Networking Team Gives Students Behind-the-Scenes Tours

Computer Science students, taught by Professor Ellen Liu, visited DoIT's network command center in the ECC Building on Nov. 4-5, 2015. Senior network architecht Behzad Barzideh gave four tours in two days, showing students Stony Brook's facilities.

By: Kerrin Perniciaro
Last Updated: March 22, 2017

 

Computer Science CSE/ISE 310 students, taught by Professor Ellen Liu, visited DoIT's network command center in the ECC Building on Nov. 4-5, 2015. Senior network architecht Behzad Barzideh gave four tours in two days, showing students Stony Brook's facilities and answering questions. Students got the chance to see the co-location room, disaster recovery center, telephone and distributed antennae system space, battery and power room, and the data networking facilities.

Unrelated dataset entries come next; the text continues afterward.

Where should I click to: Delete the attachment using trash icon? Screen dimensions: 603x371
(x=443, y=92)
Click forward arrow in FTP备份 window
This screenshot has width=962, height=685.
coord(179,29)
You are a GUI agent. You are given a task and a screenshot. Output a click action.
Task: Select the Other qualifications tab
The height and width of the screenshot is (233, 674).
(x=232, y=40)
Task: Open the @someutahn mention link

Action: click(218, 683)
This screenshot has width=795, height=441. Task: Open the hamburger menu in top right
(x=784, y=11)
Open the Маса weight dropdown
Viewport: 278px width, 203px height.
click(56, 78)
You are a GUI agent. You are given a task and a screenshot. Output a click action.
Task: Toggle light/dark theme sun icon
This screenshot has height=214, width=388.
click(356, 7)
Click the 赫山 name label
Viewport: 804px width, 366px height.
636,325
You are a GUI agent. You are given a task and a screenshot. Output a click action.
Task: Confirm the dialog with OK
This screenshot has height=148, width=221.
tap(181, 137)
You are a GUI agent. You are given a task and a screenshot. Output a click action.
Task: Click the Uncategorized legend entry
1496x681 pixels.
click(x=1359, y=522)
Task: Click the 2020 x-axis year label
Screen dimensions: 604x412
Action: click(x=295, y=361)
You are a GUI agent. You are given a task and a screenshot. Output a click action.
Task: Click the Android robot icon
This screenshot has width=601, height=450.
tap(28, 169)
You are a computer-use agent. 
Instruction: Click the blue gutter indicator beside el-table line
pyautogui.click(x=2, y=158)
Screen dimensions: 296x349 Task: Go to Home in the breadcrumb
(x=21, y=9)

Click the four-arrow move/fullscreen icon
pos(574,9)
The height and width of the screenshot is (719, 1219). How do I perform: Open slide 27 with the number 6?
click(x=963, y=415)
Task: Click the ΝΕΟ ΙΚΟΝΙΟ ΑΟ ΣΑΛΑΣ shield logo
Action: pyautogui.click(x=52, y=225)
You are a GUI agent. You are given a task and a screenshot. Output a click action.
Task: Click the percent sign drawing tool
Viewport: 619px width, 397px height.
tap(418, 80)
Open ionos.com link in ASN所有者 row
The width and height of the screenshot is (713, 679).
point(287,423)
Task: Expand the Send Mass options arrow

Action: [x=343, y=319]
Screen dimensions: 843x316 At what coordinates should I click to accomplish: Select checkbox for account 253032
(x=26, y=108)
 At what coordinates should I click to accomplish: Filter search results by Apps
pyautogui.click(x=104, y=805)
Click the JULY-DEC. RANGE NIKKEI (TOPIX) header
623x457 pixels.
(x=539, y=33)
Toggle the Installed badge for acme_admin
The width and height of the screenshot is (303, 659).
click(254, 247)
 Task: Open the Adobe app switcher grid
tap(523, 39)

"I always receive positive feedback from students after the tours," said Professor Liu. "I do this because it is what I loved when I was studying as an undergrad. We went to see the telecommunications and networking facilities in real production central offices and I enjoyed these field trips very much. Each place has something unique, which complements lecture materials nicely. Students see a wide variety of enterprise-level networking and computing equipment, the setup and working environment where the equipment is hosted, as well as interesting applications and software components related to the equipment. Students do not usually have opportunities to see all of these."

Barzideh enjoys giving the tours on behalf of DoIT and illuminating some things for new students just entering the field.

"I enjoy seeing students' faces when you show them something that we take for granted, but it's important to full understanding," said Barzideh. "For example, students learn that when they go to cnn.com, it's not just one URL, there are 20 or 30 URLs that need to be resolved and viewed in order to read that one page. Many students are just finding out that their computer has to reach out to many different servers in order to pull up one Web page."

Liu said quite a number of her students have gone on to work as system administrators or IT-supporting staff during or after their undergraduate study.

"I felt it was a really interesting experience having her set up this tour for us," said senior David Komorowski. "It was a nice supplement to the instruction in her class. I didn't really know much about what went into networking or socket programming or anything before I took this class. Actually, I was doing international relations for three and a half years at American University and I only transferred here in the spring of 2014, so I've pretty much had to jump into Computer Science from doing international relations, but it didn't take me that long to learn about this stuff, so if anybody wants to get into software engineering or networking, take a class in Computer Science. That's what I did when I was trying to figure out what I wanted to do other than international relations. This tour and taking the class with Professor Liu has really opened my mind up to all the possibilities that exist for a Computer Science student."